Opinion
Case No. 2:10-cv-90-FtM-29DNF.
March 11, 2011
OPINION AND ORDER
This matter comes before the Court on defendant's proposed Bill of Costs (Doc. #61) filed on February 25, 2011. Plaintiff filed an Objection to Defendant's Request for Costs (Doc. #62) and defendant filed a Response (Doc. #63) to te objection.
On January 27, 2011, the Court issued an Opinion and Order (Doc. #59) dismissing the Complaint without prejudice for lack of subject-matter jurisdiction and permitting leave to amend in order to do so. Finding no Amended Complaint within the time provided, the Court closed the file. (Doc. #60.) Defendant seeks over $6,000.00 in taxable costs and believes it should be considered a "prevailing party" under Fed.R.Civ.P. 54(d)(1).
The Court has the inherent and discretionary authority to impose costs under 28 U.S.C. § 1919 or Fed.R.Civ.P. 54(d), whether the case was dismissed for lack of jurisdiction or with or without prejudice by plaintiff voluntarily. In this case, plaintiff elected not to file an Amended Complaint and pursue its claim. Defendant did not prevail on the merits of the litigation, and the Court specifically noted that the pleading deficiency appeared to be something that could be properly remedied by an amendment. Under the circumstances of this case, and finding that defendant is not a prevailing party, the Court declines to impose costs against plaintiff. The Court also declines to impose the condition provided for under Fed.R.Civ.P. 41(d) because it is not plaintiff who dismissed the action.

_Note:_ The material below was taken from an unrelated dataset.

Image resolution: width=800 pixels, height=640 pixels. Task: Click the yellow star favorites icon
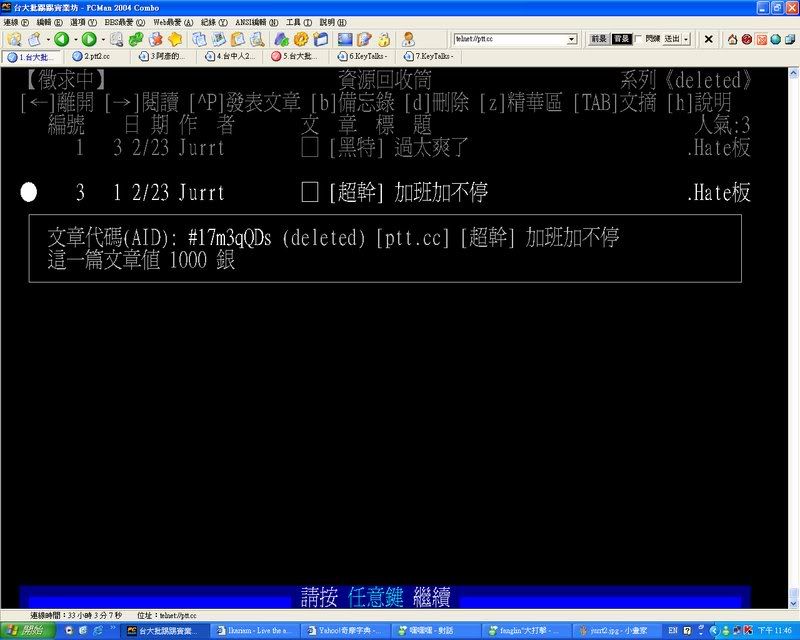(x=174, y=39)
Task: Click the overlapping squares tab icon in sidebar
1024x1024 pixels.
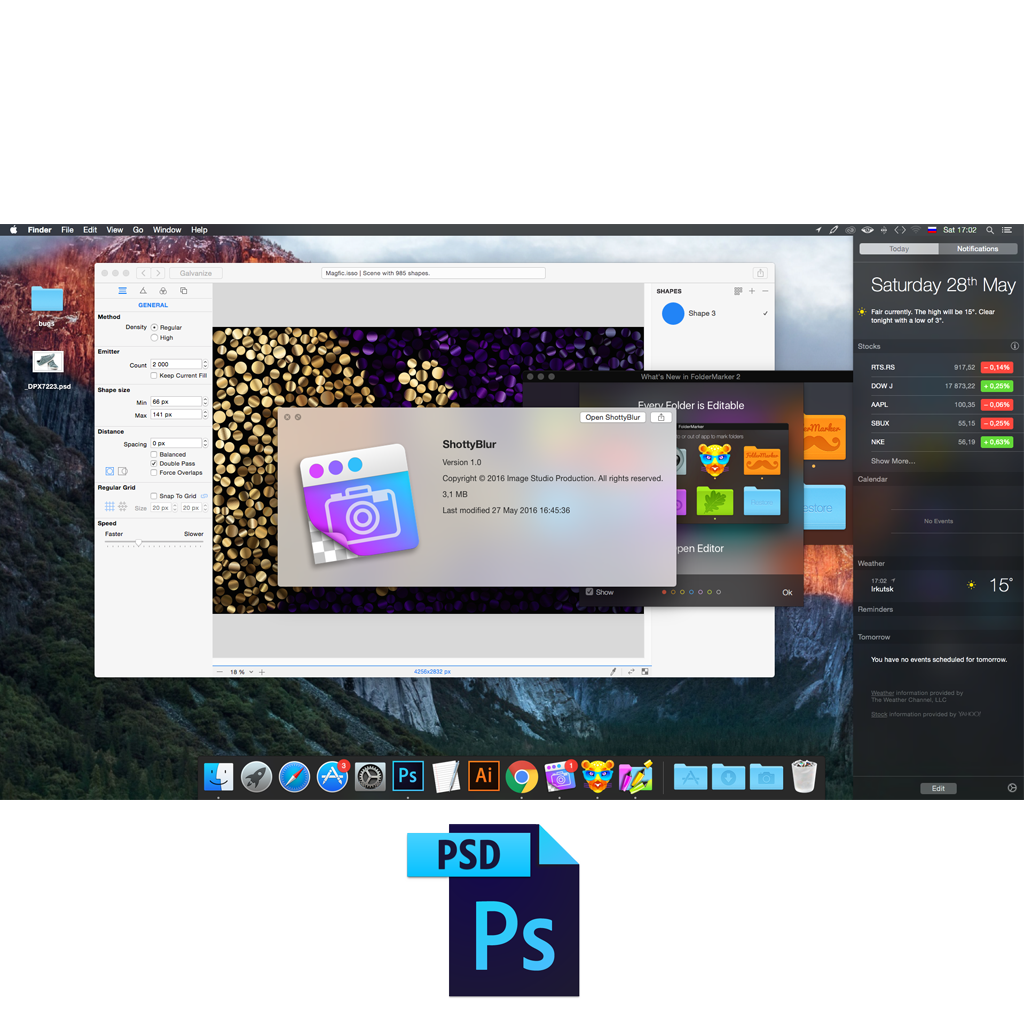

"Whenever any action or suit is dismissed in any district court, the Court of International Trade, or the Court of Federal Claims for want of jurisdiction, such court may order the payment of just costs."
Defendant's reliance on Mathews v. Crosby, 480 F.3d 1265 (11th Cir. 2007) is misplaced. In that case, defendants obtained a voluntary dismissal with prejudice, making them prevailing parties. This did not occur in the instant case. Mathews went on to cite an Eighth Circuit decision for the proposition that the district court has the authority to award costs upon a voluntary dismissal without prejudice only. The undersigned is declining to exercise that discretionary authority.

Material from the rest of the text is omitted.